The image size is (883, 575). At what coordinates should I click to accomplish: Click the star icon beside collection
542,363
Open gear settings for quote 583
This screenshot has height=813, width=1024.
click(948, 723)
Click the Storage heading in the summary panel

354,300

+++

Copy the records above exactly, leaving nothing out.

## SOLVED PROBLEM
The image size is (883, 575). At what coordinates should I click to accomplish: Click the star icon beside collection
542,363
Open gear settings for quote 583
This screenshot has height=813, width=1024.
click(948, 723)
Click the Storage heading in the summary panel

354,300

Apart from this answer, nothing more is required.